When the electorate practice the patronage of politics and vote into office the same political dynasties, what does that reveal of how we connect the dots of knowledge – even our literacy level as a people? And when politicians capitalize on such low literacy by courting their votes through the constant hammering of poverty, what does that make of the self-esteem, the self worth of our fellow Filipinos? What does that make of the Filipino who volunteered to be elected? What does that make of democracy as a form of government for the people, by the people?
Knowledge is brainwork. But when our country has a penchant for dole outs in the implementation of their public service programs, what does that make of the intelligence of the recipient? Moreover, what does that make of the dignity of man? His self worth and eventually his self confidence?
It is very fortunate for each man to be given the priceless gift of the brain. But when the ability to focus attention on important things is mediocre or lax, such brain atrophies and eventually dies a natural death. With poverty, the onset of cognitive impairment may then come early. Eventually too, citizens of a country become so helpless and powerless to deprive such country of the triumph that only freedom can bring.
Research has shown that good education begets economic stability – as shown by the majority of the world’s billionaires coming from Harvard. But when those tasked with the nation’s destiny never make the production of the mind a national priority, then a nation can never attain the triumph that it seeks. Instead, it is illiteracy that becomes a national emergency.
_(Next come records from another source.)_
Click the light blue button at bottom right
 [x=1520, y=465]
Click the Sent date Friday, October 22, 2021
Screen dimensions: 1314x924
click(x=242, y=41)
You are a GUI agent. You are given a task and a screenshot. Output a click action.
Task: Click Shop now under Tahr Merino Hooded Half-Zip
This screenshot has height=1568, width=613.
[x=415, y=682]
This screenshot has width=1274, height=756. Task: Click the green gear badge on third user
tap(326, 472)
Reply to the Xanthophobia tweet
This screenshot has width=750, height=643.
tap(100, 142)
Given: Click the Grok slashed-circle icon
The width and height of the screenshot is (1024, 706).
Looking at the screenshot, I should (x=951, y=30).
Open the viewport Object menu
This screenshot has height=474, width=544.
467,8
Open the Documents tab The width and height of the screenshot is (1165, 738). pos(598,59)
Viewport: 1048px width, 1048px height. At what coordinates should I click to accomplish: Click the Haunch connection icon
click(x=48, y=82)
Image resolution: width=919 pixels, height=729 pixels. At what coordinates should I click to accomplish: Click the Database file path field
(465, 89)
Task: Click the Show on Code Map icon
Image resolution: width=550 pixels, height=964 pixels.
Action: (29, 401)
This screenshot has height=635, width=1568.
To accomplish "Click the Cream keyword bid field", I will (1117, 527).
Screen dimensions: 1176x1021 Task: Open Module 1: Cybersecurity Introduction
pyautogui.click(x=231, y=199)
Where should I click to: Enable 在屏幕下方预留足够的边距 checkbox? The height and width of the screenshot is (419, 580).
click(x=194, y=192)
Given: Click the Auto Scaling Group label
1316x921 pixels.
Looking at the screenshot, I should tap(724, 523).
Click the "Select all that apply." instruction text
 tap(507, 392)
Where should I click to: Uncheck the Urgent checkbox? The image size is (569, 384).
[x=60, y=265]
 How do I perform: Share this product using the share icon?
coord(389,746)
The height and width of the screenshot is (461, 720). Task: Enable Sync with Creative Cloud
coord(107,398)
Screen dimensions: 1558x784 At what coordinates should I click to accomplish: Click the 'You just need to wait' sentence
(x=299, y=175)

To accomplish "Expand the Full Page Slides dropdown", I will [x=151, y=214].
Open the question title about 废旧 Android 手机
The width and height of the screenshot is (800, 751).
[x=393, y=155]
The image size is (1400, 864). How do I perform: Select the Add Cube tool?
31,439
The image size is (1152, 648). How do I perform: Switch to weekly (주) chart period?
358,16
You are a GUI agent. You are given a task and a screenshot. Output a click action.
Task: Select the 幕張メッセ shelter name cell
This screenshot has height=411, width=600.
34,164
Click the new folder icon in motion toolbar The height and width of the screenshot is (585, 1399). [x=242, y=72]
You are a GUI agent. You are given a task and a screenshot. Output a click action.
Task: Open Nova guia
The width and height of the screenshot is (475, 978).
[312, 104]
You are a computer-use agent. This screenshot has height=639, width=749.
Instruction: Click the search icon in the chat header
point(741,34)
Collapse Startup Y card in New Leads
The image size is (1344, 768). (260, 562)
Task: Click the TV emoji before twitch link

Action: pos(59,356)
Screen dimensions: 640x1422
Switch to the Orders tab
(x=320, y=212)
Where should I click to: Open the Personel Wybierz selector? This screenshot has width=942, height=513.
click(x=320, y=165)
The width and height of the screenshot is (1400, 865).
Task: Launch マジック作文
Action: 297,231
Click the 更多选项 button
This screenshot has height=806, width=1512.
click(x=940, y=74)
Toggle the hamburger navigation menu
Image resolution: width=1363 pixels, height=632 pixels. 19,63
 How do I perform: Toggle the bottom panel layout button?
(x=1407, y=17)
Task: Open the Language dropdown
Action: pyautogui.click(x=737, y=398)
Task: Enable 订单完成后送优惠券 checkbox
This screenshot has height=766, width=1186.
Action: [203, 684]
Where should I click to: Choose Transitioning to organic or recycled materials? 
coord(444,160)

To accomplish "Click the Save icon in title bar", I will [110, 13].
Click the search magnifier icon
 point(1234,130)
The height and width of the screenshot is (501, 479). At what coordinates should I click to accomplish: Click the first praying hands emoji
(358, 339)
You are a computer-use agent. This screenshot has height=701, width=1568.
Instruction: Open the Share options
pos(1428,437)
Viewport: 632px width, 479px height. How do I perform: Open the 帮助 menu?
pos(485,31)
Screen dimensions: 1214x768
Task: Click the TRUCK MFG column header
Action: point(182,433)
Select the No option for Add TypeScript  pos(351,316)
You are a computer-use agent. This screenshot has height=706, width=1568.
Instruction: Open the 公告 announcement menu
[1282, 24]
What then is the triumph that only freedom can bring to a nation? It cannot happen in the absence of respect for each individual each with a brain to give him power to move forward to create his destiny. It cannot happen unless each individual act together to nurture a nation’s collective soul for a shared identity. It can only happen then when the truth of the words of US President John F. Kennedy keep ringing in our ears: Ask not what your country can do for you. Ask what you can do for your country!. With our brains functioning to connect the dots of knowledge correctly, our country can move forward in freedom and dignity!